== Exercise input
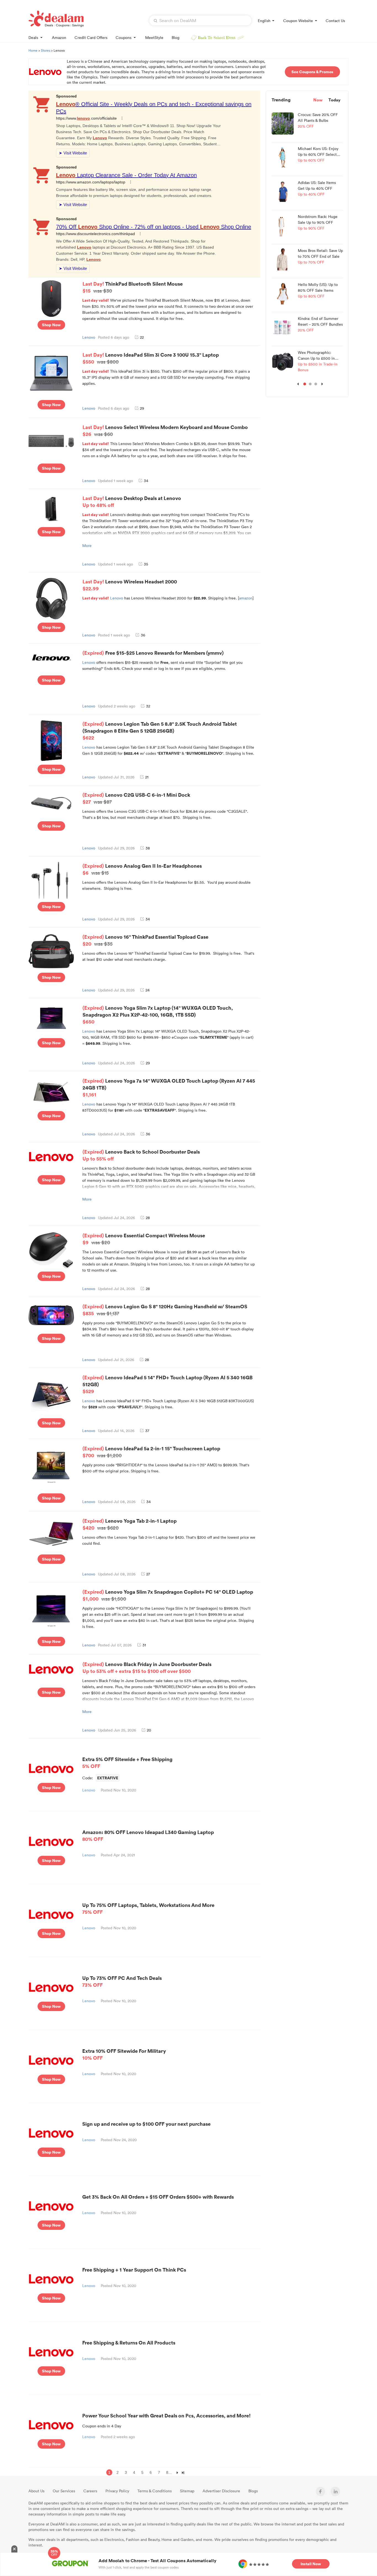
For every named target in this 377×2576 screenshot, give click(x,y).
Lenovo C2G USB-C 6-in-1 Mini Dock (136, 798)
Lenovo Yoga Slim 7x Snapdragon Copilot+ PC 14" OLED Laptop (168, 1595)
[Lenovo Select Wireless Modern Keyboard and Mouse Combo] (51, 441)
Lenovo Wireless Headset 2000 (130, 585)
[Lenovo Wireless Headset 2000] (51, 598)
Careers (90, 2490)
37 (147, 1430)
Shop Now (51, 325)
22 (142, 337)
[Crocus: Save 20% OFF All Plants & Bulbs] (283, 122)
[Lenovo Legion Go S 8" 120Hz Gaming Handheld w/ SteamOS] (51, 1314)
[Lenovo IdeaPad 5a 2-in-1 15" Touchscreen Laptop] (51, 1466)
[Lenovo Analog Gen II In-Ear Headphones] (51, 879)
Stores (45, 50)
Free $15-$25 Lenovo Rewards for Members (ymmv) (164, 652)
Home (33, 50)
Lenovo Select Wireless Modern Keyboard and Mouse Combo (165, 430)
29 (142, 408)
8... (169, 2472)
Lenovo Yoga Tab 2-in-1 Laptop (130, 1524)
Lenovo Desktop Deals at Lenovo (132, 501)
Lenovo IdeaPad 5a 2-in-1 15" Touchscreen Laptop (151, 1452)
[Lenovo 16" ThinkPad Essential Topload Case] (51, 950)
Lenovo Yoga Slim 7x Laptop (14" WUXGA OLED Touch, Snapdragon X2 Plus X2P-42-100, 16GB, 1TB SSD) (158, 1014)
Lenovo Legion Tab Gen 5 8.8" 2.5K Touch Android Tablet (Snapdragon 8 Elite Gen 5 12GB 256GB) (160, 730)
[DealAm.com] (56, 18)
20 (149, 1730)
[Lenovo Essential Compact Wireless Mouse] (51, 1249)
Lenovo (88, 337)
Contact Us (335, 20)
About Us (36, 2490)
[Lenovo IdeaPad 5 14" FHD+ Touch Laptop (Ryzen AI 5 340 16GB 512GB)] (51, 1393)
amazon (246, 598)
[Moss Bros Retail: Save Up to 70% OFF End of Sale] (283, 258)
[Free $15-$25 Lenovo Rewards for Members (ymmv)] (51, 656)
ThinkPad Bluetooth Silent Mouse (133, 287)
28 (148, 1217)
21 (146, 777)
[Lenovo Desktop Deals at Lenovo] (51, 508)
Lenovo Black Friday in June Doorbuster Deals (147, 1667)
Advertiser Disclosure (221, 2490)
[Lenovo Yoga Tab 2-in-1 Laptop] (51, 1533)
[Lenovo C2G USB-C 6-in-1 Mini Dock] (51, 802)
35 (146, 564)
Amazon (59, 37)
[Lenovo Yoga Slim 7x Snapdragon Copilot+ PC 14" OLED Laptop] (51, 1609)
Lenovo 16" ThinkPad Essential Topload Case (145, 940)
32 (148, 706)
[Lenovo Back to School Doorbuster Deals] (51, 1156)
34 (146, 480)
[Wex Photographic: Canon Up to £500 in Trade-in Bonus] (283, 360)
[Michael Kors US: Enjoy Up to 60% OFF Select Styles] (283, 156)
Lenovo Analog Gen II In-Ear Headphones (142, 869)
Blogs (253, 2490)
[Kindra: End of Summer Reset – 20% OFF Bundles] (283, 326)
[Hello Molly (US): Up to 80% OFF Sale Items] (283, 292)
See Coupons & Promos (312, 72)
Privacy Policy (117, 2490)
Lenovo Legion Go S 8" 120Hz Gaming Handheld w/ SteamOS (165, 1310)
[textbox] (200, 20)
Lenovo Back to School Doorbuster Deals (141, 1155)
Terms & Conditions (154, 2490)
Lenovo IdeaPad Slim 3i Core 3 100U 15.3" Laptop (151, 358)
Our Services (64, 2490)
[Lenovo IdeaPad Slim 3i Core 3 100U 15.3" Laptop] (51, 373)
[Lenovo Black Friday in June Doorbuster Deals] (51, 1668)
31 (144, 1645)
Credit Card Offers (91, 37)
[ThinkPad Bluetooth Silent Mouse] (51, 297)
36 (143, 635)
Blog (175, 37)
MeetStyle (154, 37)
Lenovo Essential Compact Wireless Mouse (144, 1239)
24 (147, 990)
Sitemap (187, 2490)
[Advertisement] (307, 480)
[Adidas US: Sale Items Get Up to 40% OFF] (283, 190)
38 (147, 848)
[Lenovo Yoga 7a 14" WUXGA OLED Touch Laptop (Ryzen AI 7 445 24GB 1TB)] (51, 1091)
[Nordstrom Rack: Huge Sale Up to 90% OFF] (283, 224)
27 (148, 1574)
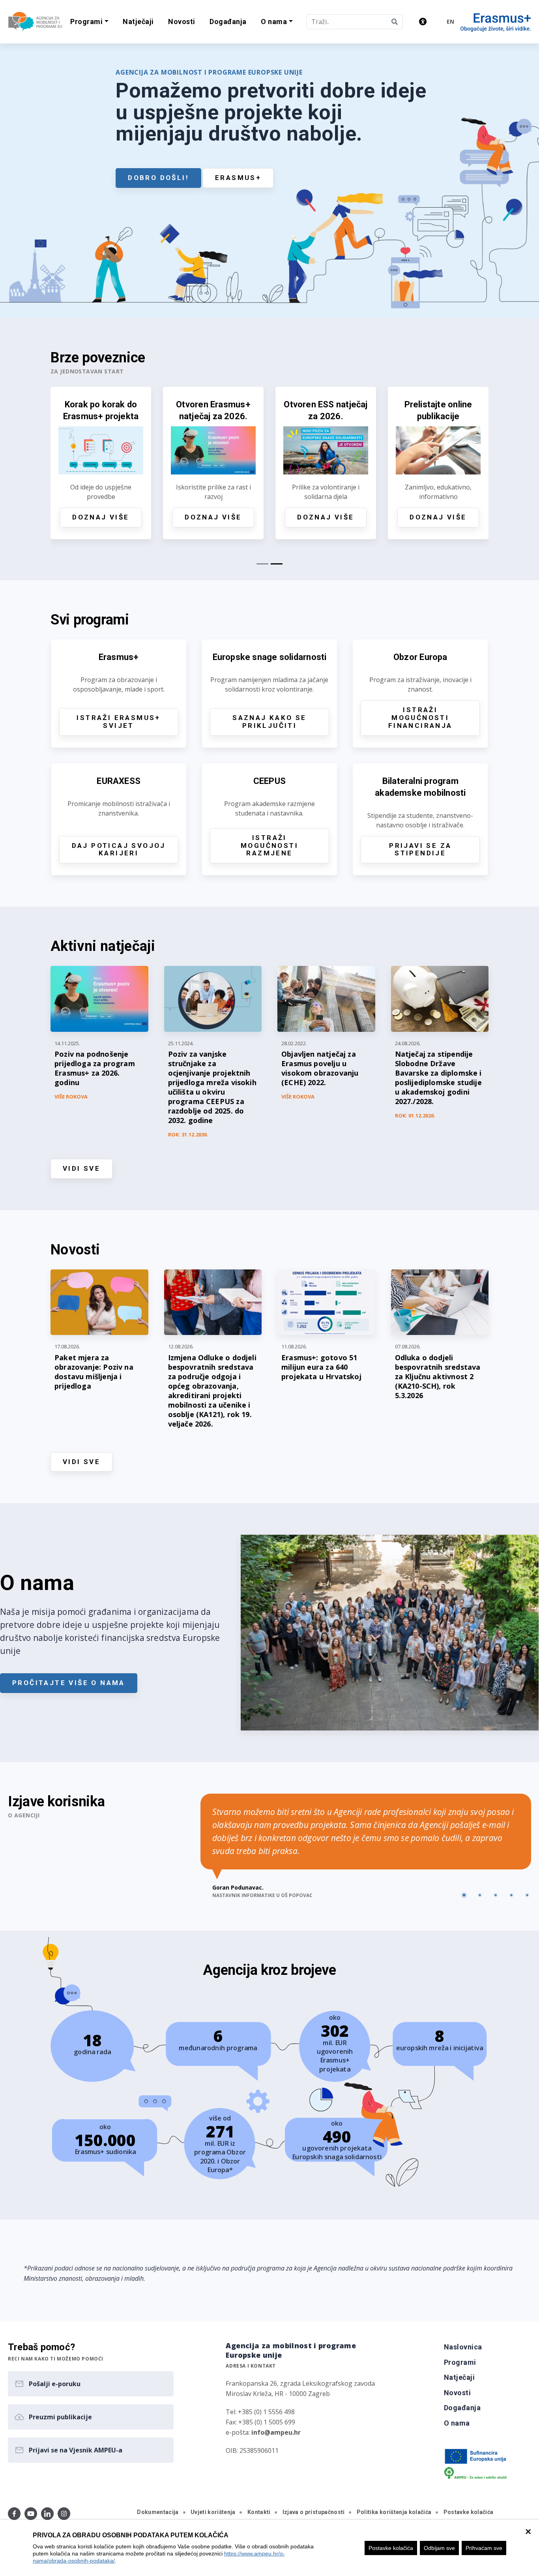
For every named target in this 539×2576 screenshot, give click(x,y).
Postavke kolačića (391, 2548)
====
> [Task directions]: Omit the pictures and print again exactly the lines from the one with "31 (144, 1645)" through the final line of the entries, both ends included.

> [Answer section]:
31 (144, 1645)
Credit Card Offers (91, 37)
[ThinkPad Bluetooth Silent Mouse] (51, 297)
36 (143, 635)
Blog (175, 37)
MeetStyle (154, 37)
Lenovo Essential Compact Wireless Mouse (144, 1239)
24 (147, 990)
Sitemap (187, 2490)
[Advertisement] (307, 480)
[Adidas US: Sale Items Get Up to 40% OFF] (283, 190)
38 (147, 848)
[Lenovo Yoga 7a 14" WUXGA OLED Touch Laptop (Ryzen AI 7 445 24GB 1TB)] (51, 1091)
[Nordstrom Rack: Huge Sale Up to 90% OFF] (283, 224)
27 (148, 1574)
For every named target in this 539×2576 screenshot, give click(x,y).
Postavke kolačića (391, 2548)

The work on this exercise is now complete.